**Excerpted data**:

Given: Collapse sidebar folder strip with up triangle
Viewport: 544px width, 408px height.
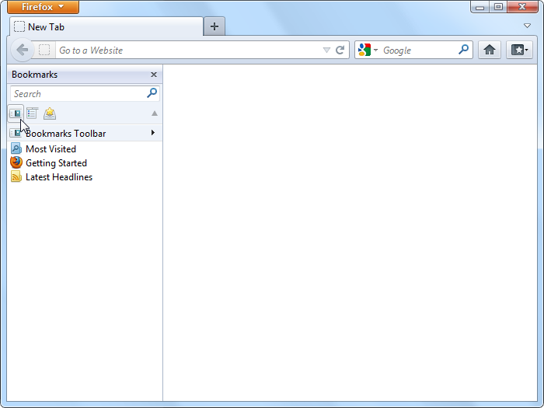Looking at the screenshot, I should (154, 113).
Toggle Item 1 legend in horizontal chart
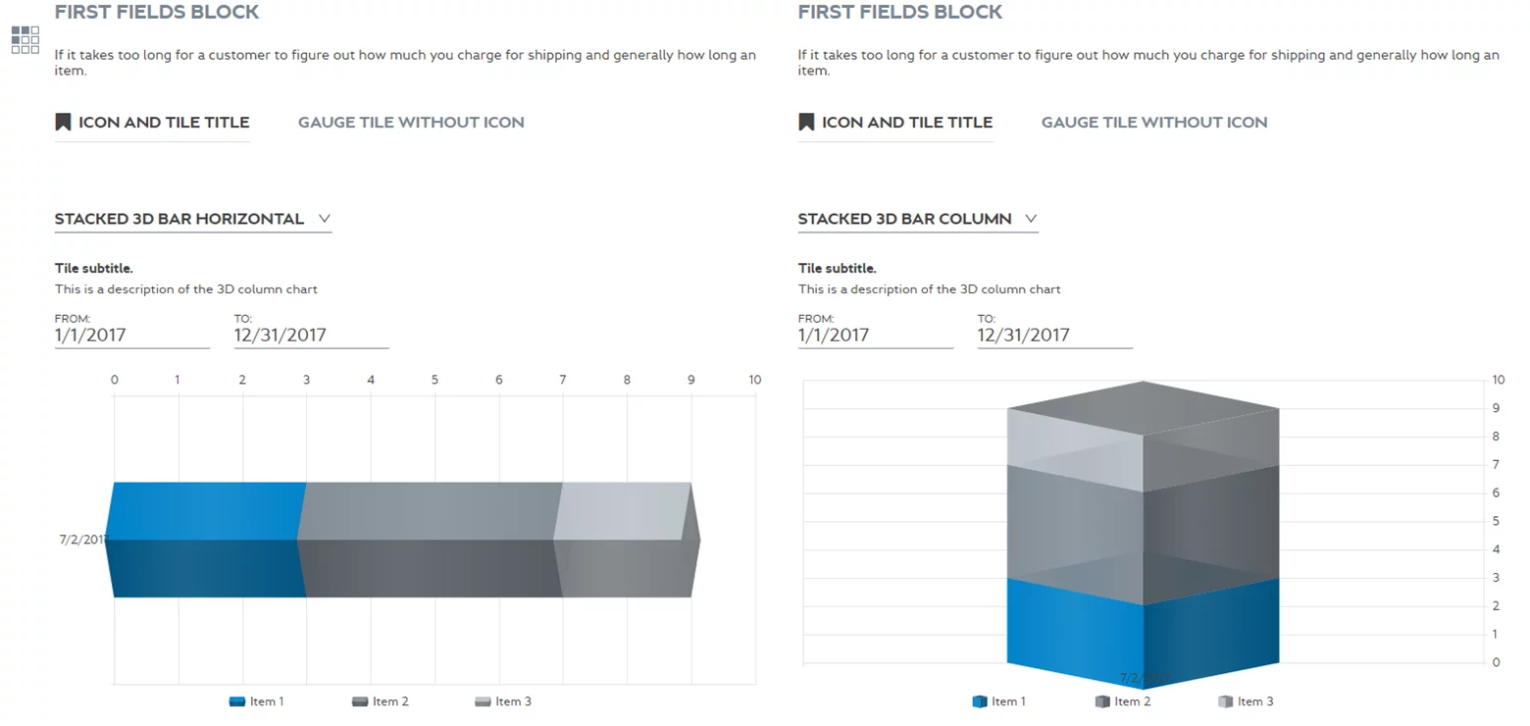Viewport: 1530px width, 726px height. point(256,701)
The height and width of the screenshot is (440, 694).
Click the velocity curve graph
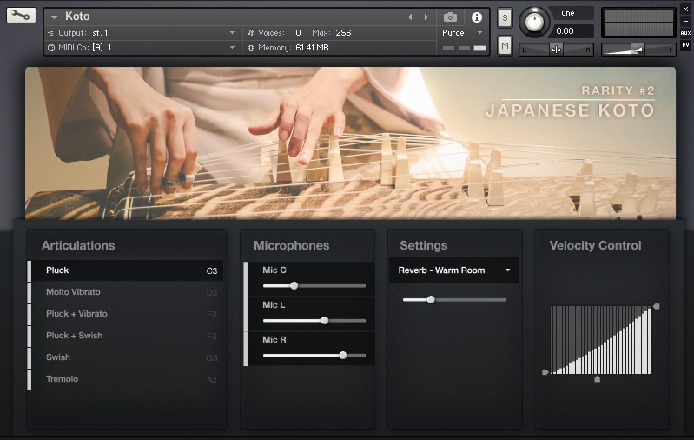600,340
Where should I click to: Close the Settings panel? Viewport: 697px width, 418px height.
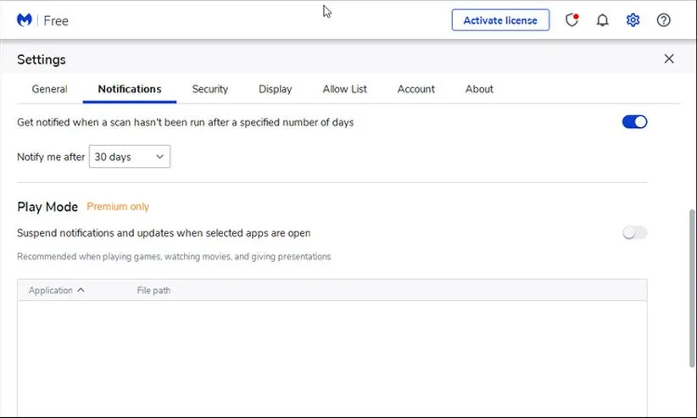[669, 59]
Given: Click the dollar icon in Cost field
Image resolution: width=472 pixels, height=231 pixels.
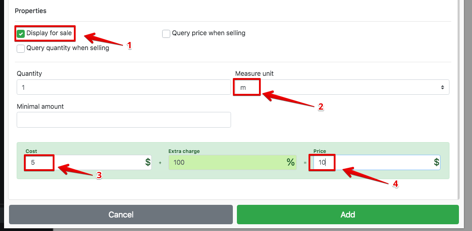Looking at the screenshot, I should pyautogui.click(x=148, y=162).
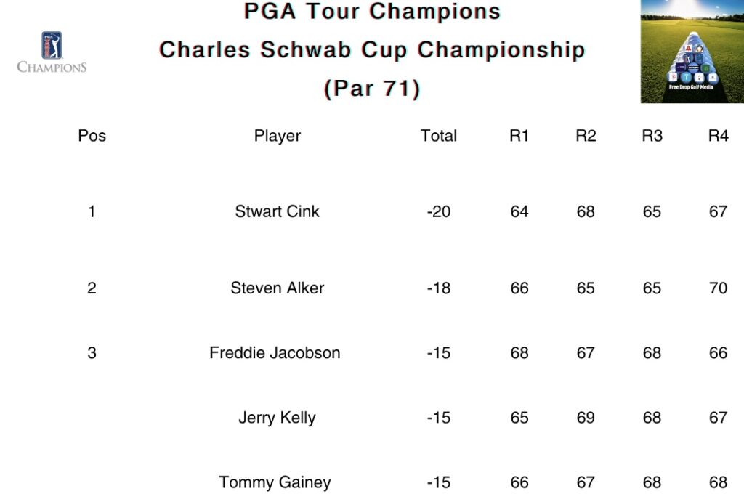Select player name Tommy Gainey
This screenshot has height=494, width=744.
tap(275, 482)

---

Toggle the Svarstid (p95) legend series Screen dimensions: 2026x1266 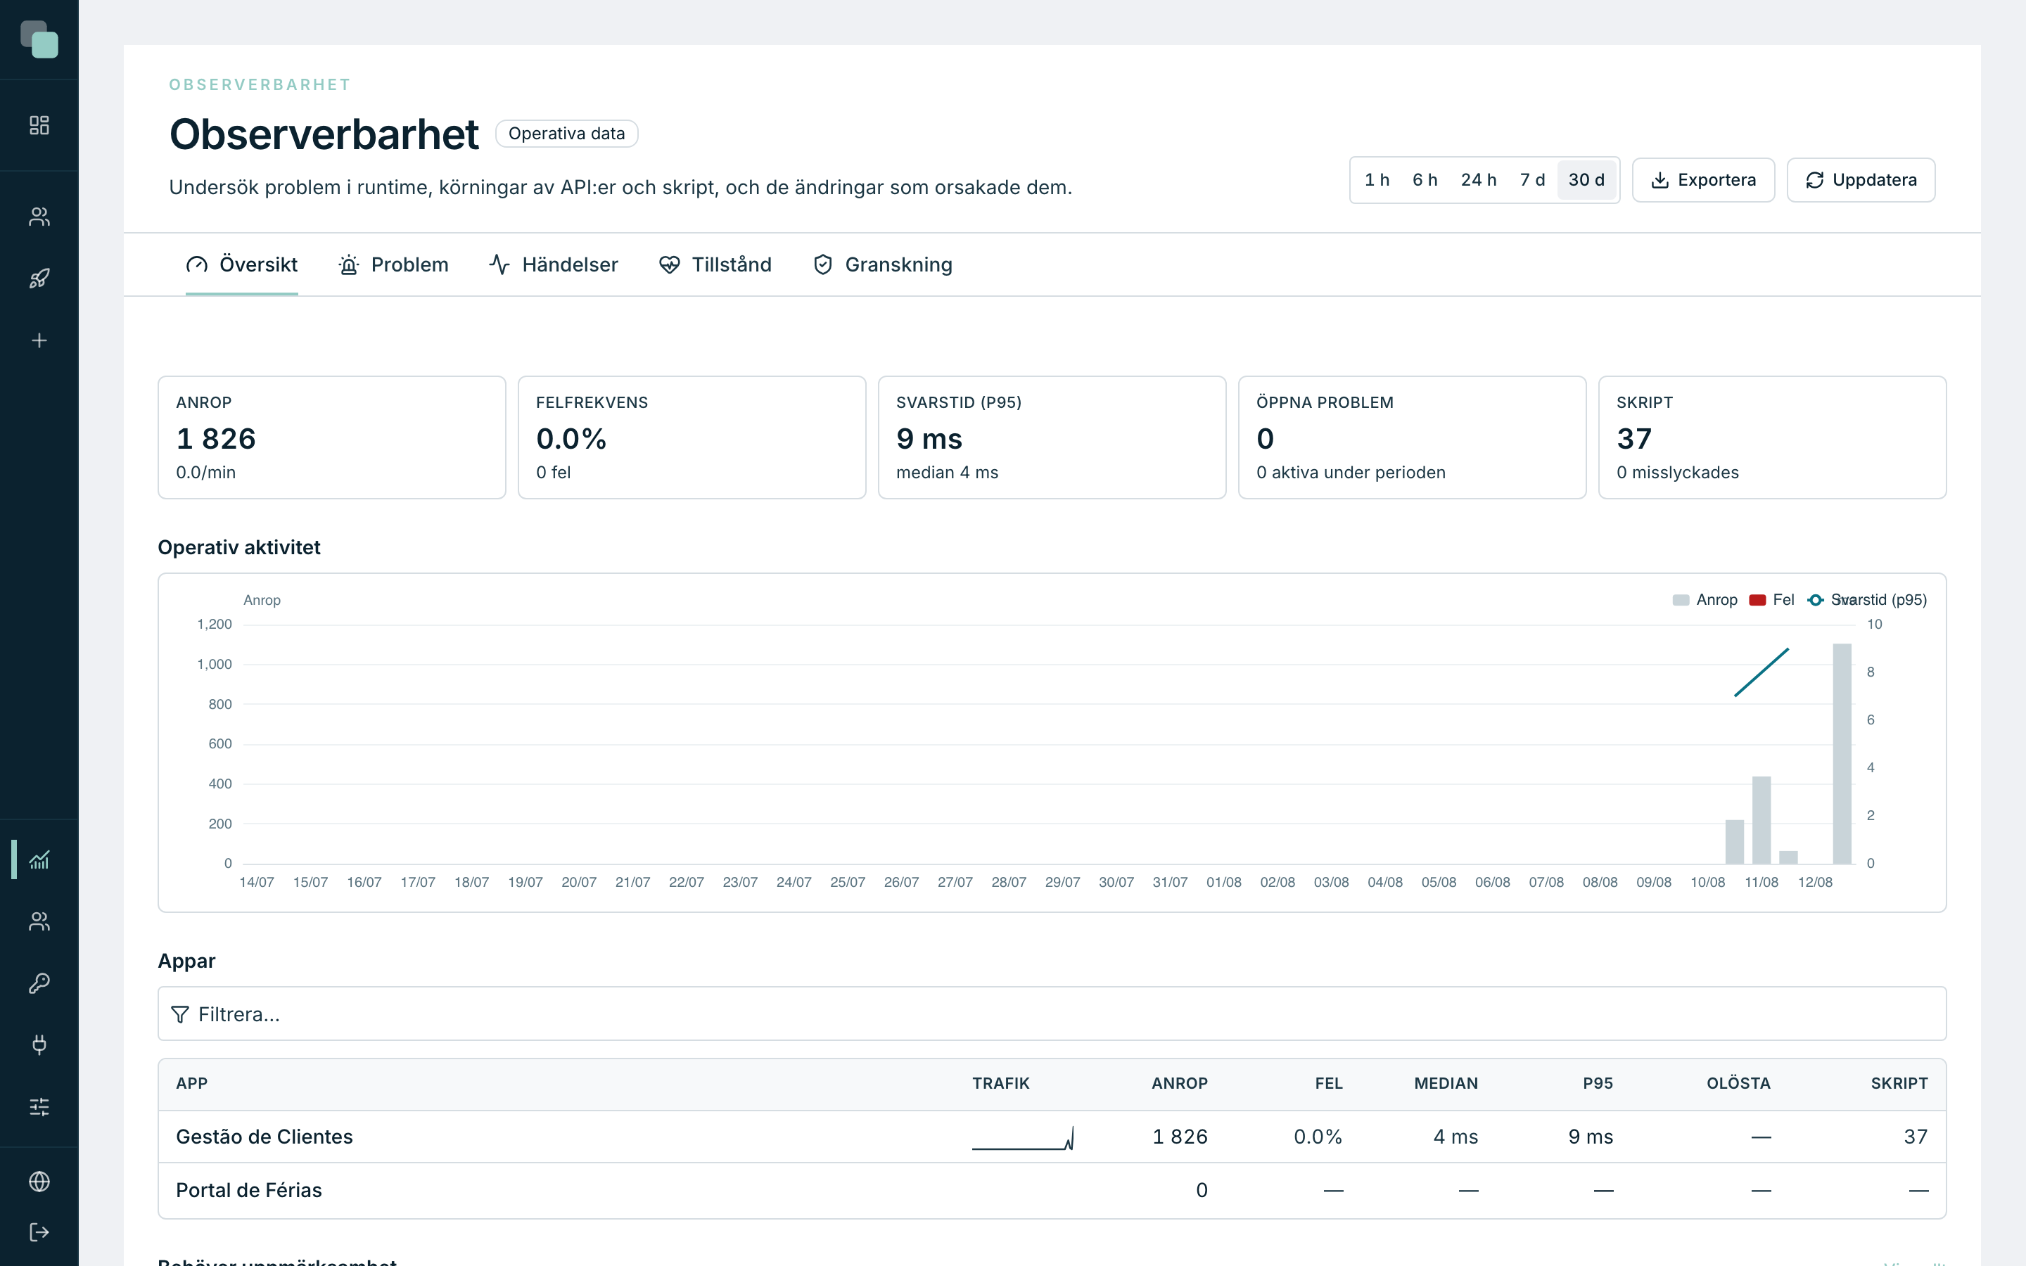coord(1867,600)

---

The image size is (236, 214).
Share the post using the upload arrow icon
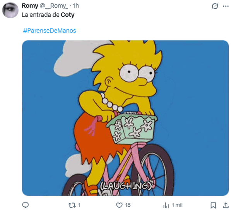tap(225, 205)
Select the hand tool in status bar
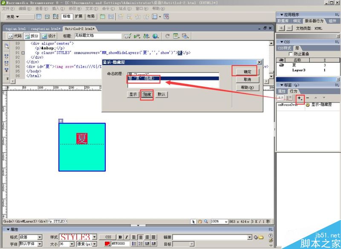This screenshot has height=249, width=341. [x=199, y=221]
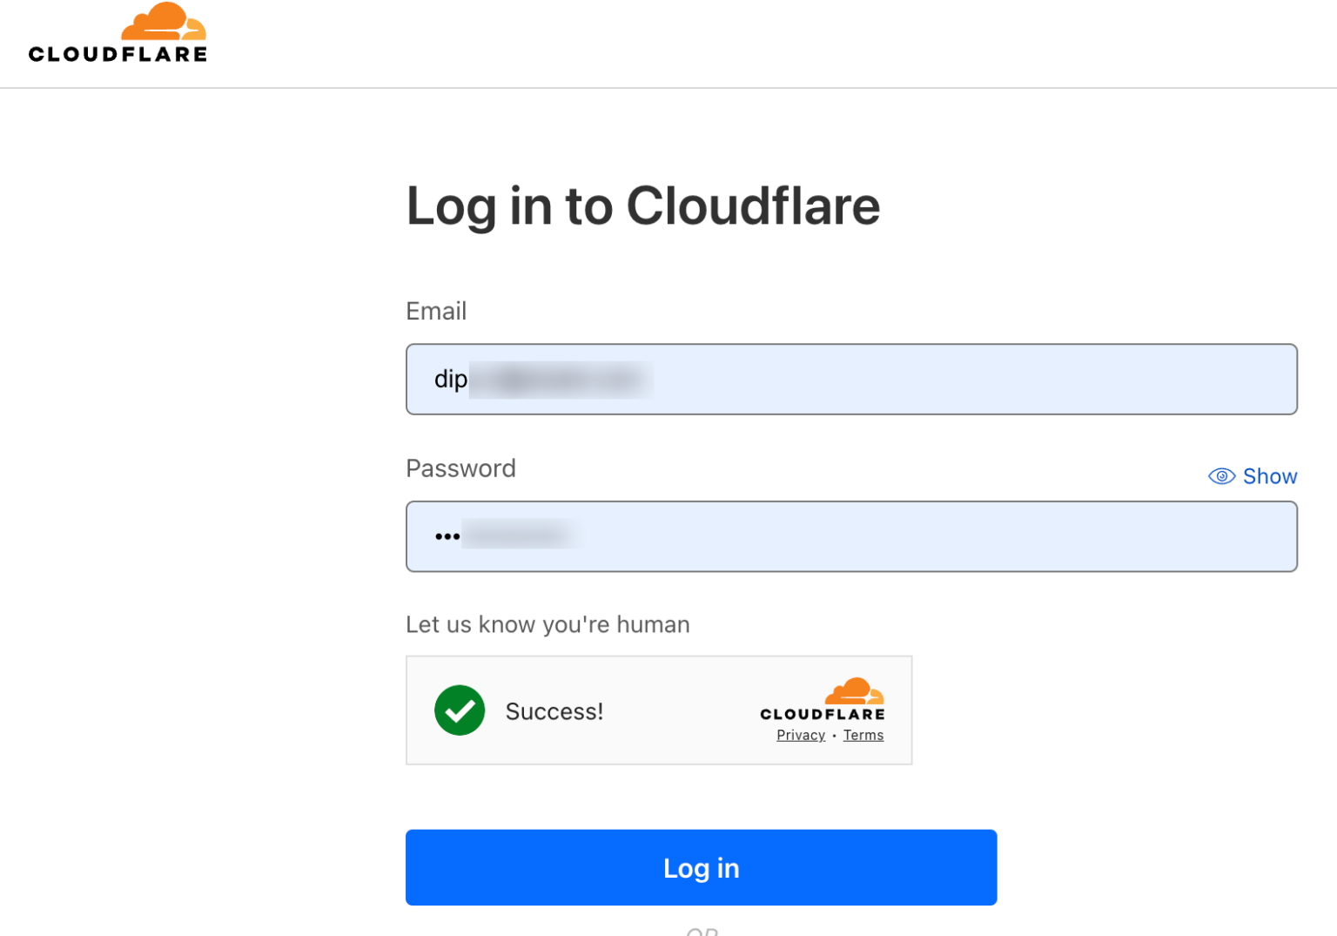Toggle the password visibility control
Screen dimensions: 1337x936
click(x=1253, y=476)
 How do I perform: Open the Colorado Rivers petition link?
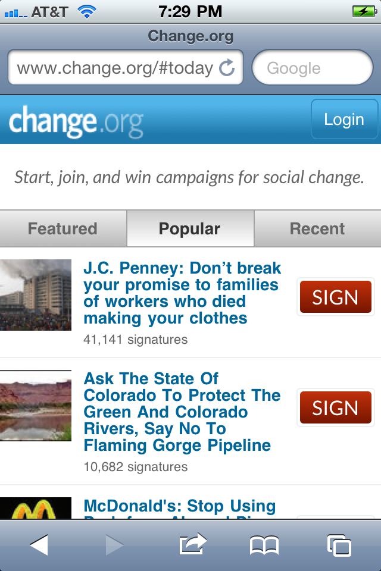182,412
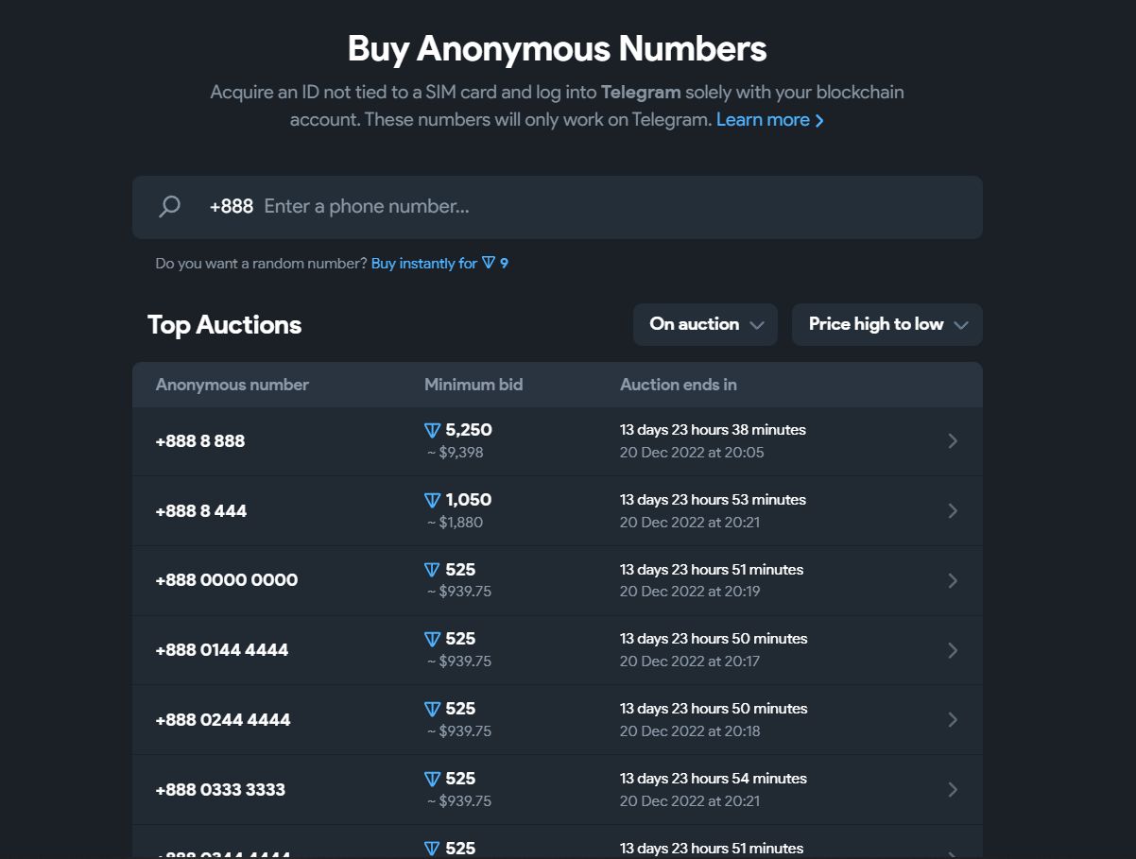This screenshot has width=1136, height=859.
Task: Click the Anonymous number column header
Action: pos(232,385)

**Exercise details**: Whichever lines of the records above hold the word "Given" should all be copied out.

**Written solution**:
Given: Collapse sidebar folder strip with up triangle
Given: Click the dollar icon in Cost field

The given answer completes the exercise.